● **DATA SUPPLIED**:
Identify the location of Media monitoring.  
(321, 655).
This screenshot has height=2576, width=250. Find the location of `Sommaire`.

==

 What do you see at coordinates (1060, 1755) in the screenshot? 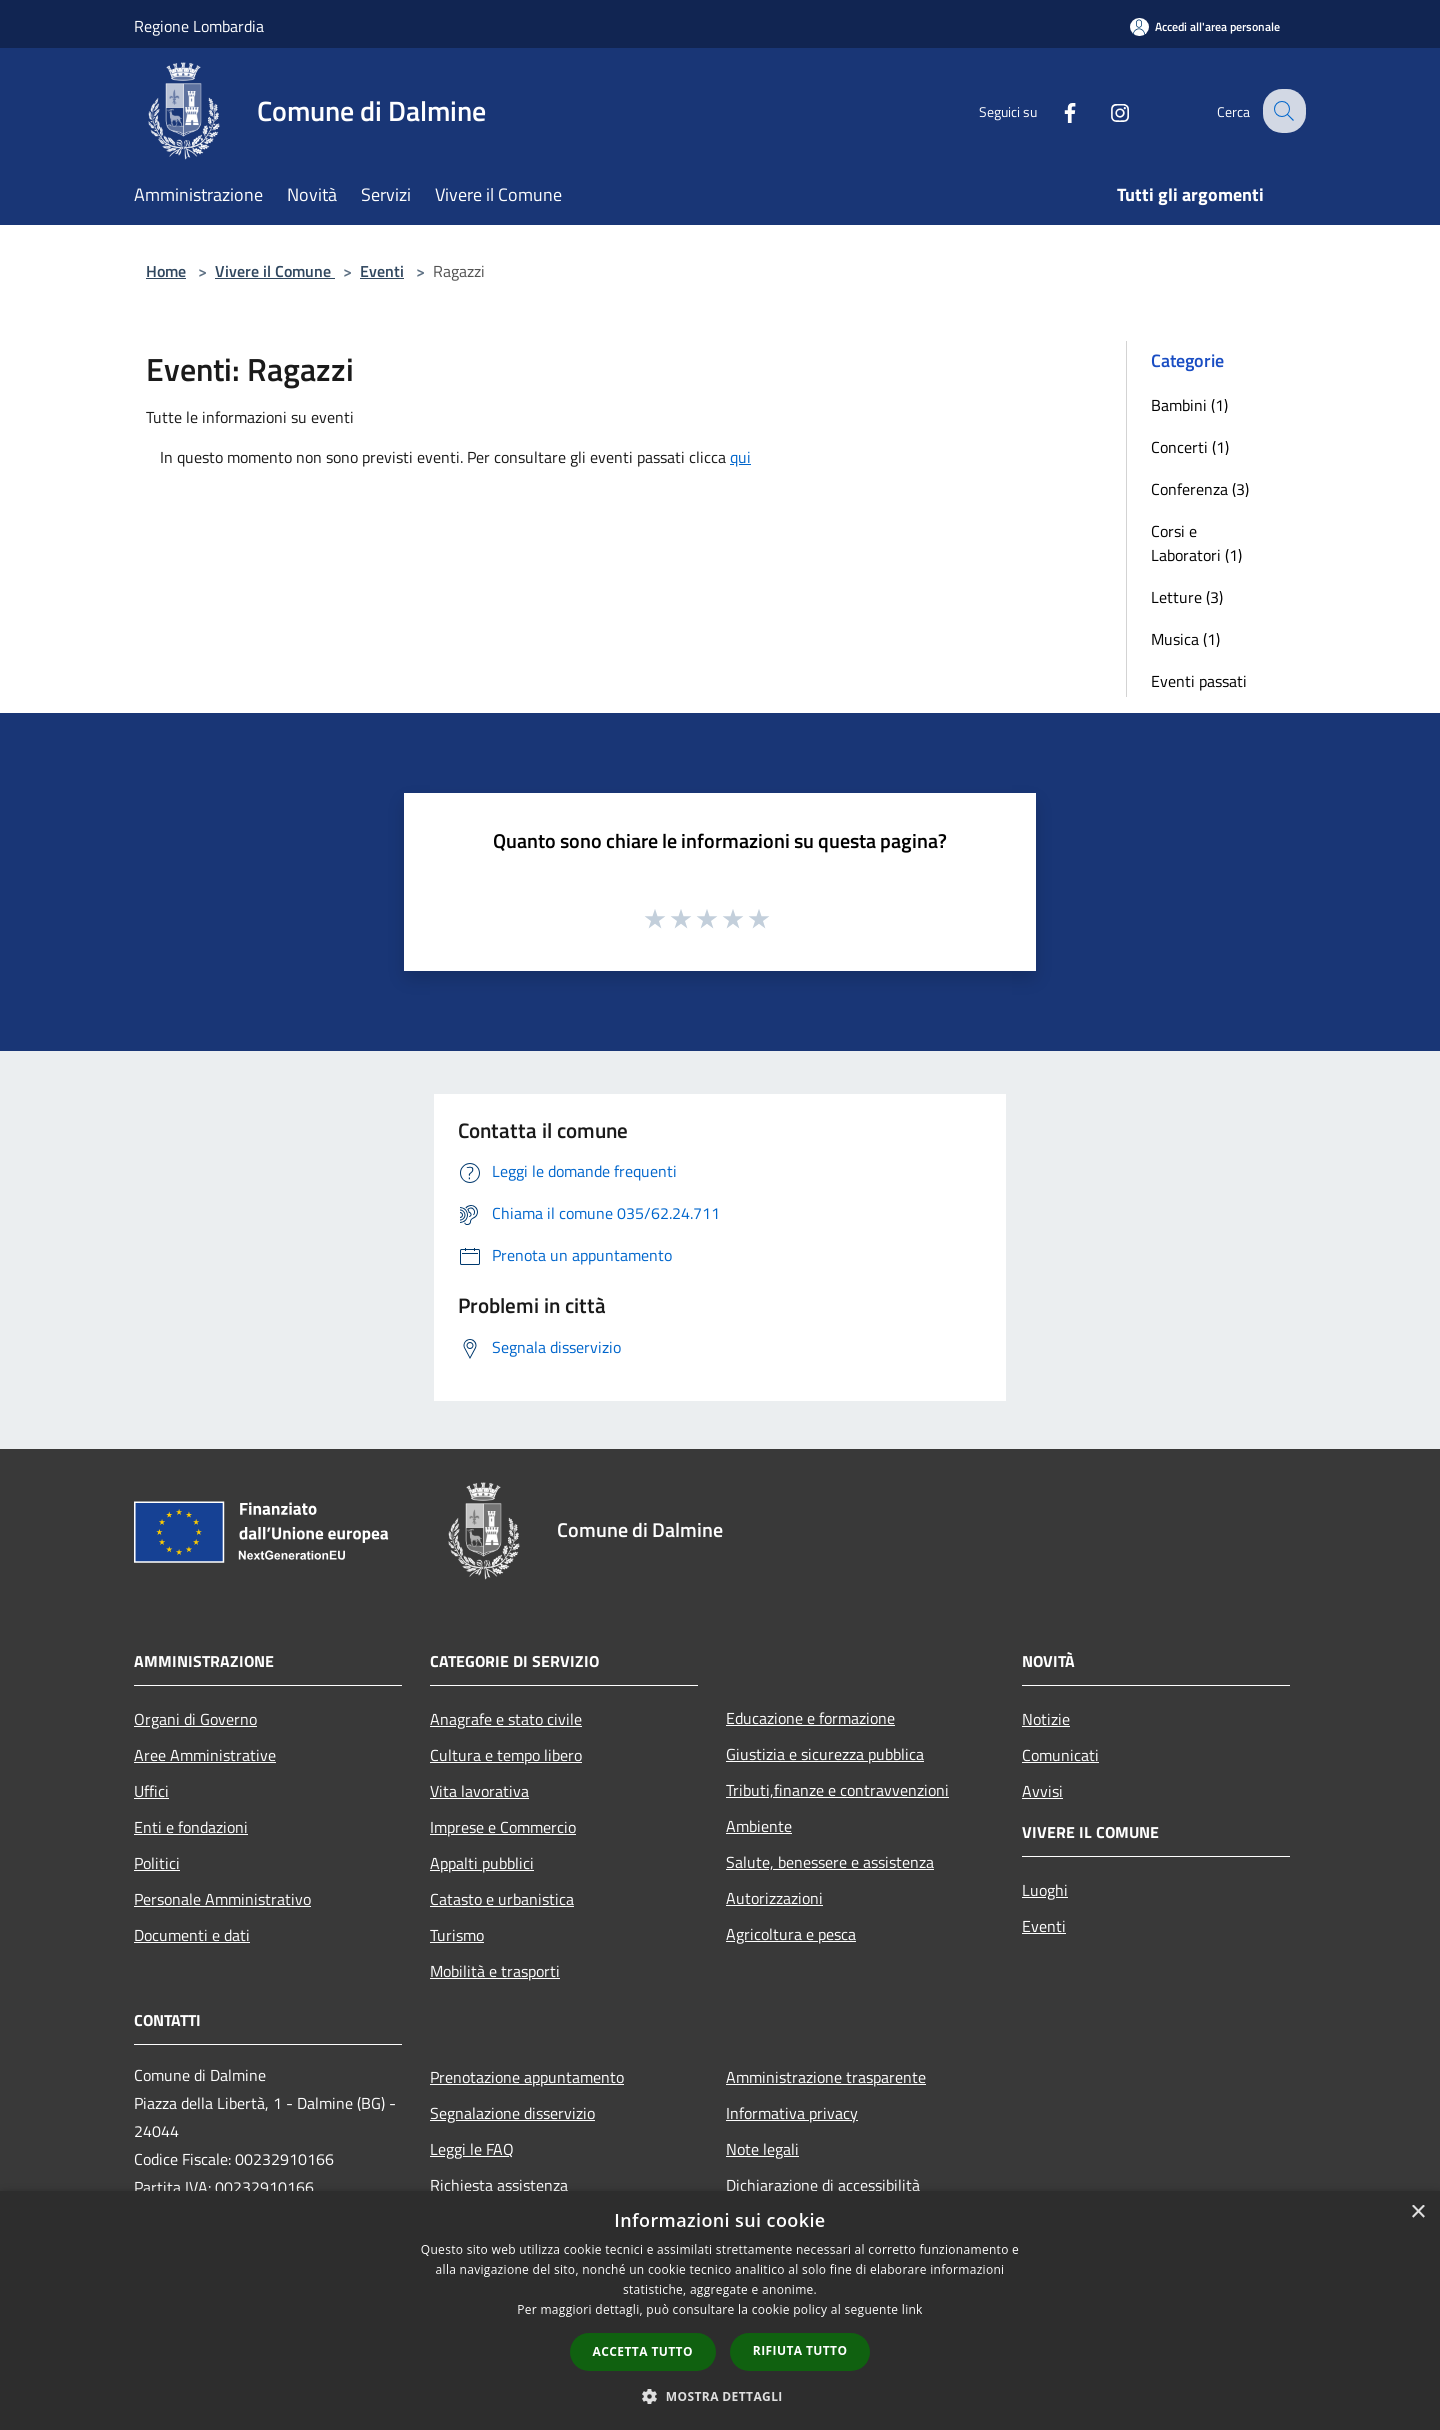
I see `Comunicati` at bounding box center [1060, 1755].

...

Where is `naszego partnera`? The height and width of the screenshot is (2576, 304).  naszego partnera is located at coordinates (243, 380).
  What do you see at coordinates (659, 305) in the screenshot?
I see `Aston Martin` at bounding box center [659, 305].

● **WHAT TO WORK ON**: Return the lines from the one containing "coordinates (243, 380)." through the one containing "center [659, 305].", copied word for word with both end lines included.

● **EXERCISE RESPONSE**:
Where is `naszego partnera`? The height and width of the screenshot is (2576, 304).  naszego partnera is located at coordinates (243, 380).
  What do you see at coordinates (659, 305) in the screenshot?
I see `Aston Martin` at bounding box center [659, 305].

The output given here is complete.